Ce n’est pas nous qui avons fait l’étude on vous prévient de suite. Non, c’est Tomtom, un des spécialistes du GPS, qui publie chaque année son “Traffic Index”, une étude où toutes les grandes villes du monde se retrouvent classées selon leur taux d’embouteillages.

Bon, ce n’est clairement pas le genre de classement qui va faire remonter votre moral en ce doux froid mois de janvier. Mais ça a au moins le mérite d’appuyer un peu sur le frein là où ça fait mal. Et apparemment, chez nous, il y a encore du boulot pour désengorger les routes…

Cinq jours (et huit heures) de bouchons par an

Pour la France, comme d’hab’, Tomtom a pris 25 villes, dont Lille. La capitale des Flandres n’a pas à se plaindre si on la compare à Paris, Marseille et Bordeaux, toujours en tête de ce classement avec plus de 150 heures perdues dans les embouteillages.
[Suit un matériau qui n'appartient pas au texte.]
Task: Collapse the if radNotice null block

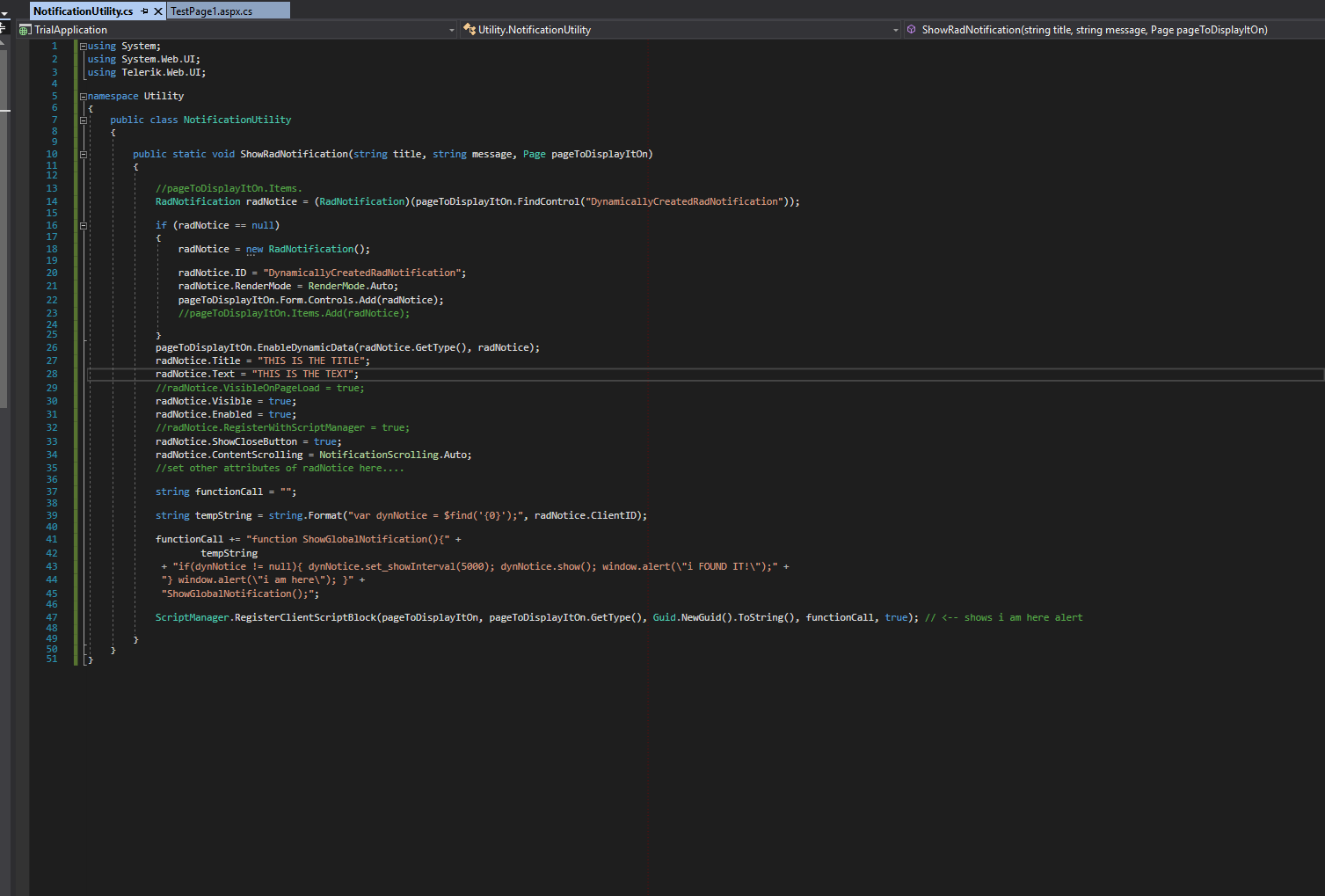Action: tap(84, 226)
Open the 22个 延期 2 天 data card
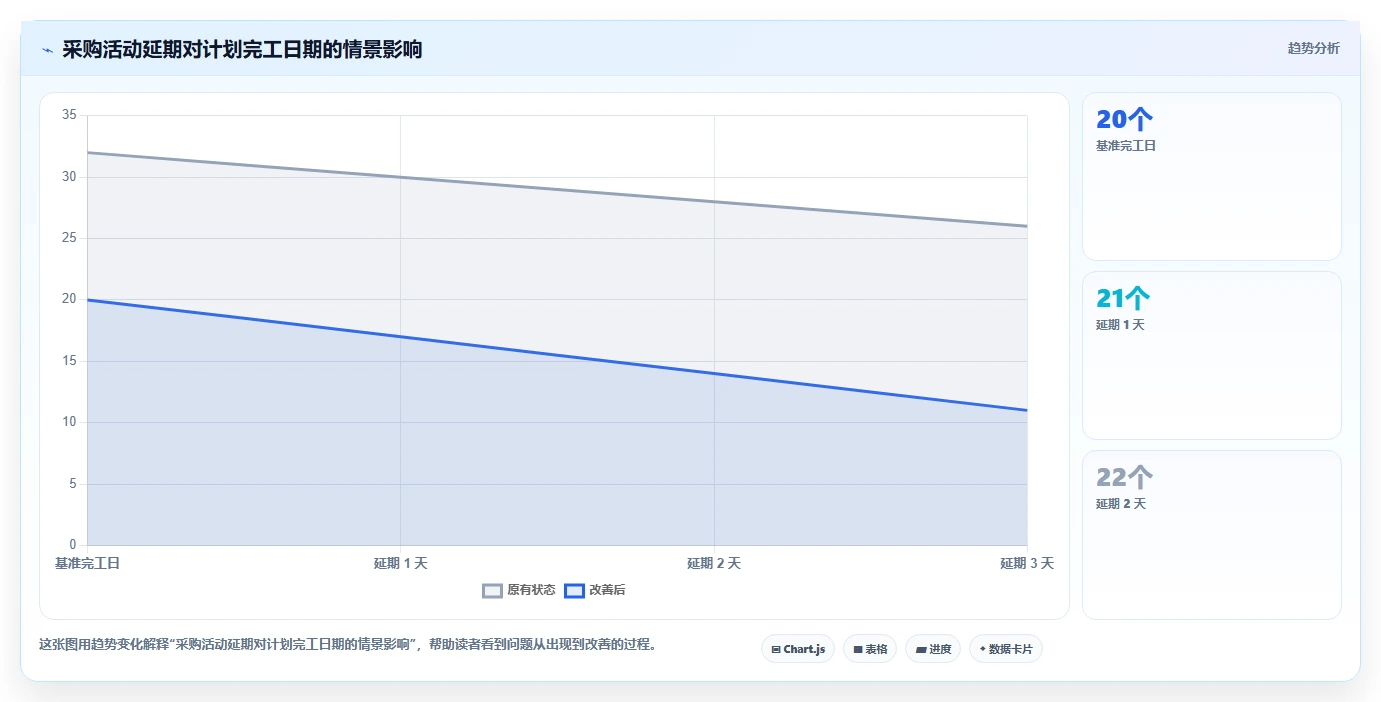This screenshot has width=1381, height=702. 1211,535
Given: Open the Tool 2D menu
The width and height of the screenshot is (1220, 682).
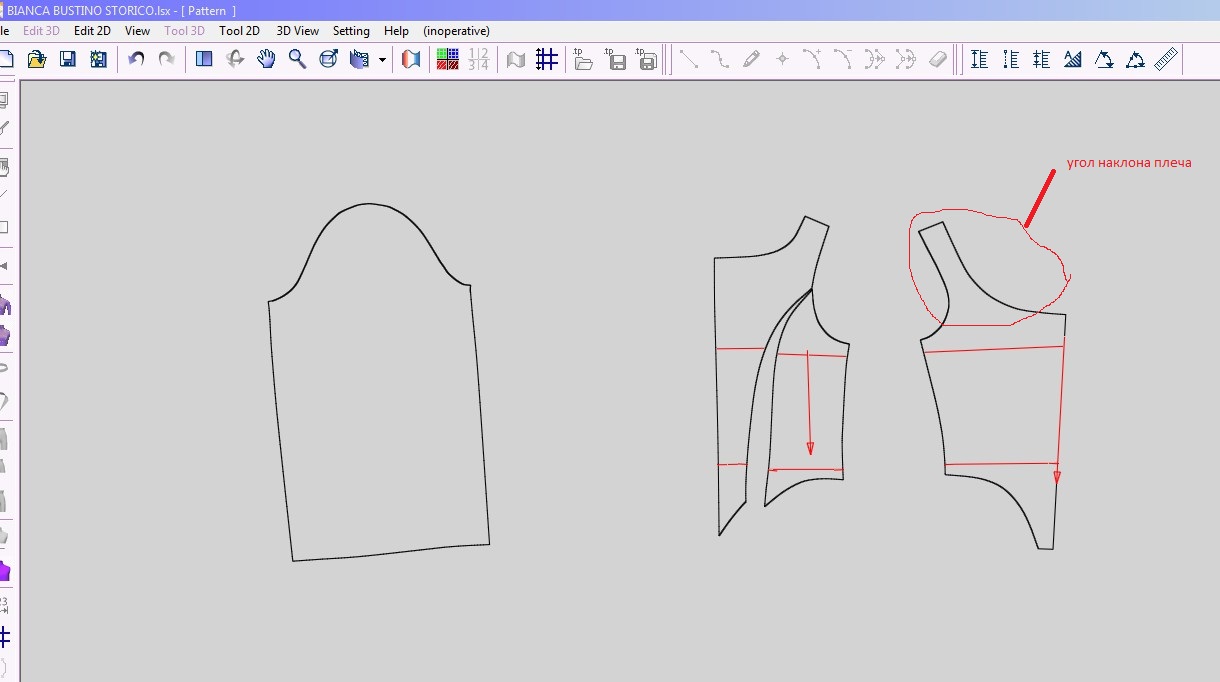Looking at the screenshot, I should [x=239, y=31].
L’année dernière, Lille se trouvait en milieu de classement à la 12e place avec un cumul de 121 heures d’embouteillages au compteur sur l’année 2018. Il n’y avait clairement pas de quoi fanfaronner car c’était déjà un peu plus qu’en 2017. Et le nouveau classement 2019 ne va aider : on perd une place en passant 13e (ce qui est une bonne chose vu qu’on est sur un classement croissant en nombre d’heures d’embouteillages) mais on se prend quand même 7 heures de plus au total.

128 heures. Soit cinq jours et 8 heures. Voilà la durée passée en moyenne par un automobiliste de la métropole lilloise dans les bouchons, dans sa voiture.

Côté méthodo’, pour tomber sur ce chiffre, Tomtom a analysé le temps perdu en moyenne chaque matin et chaque soir par un automobiliste pour un trajet de 30 minutes en heures de pointe. Un Lillois mettrait 25% de temps en plus selon l’étude (17 minutes le matin et 16 le soir).

Voilà, vive le vélo et vive le tram.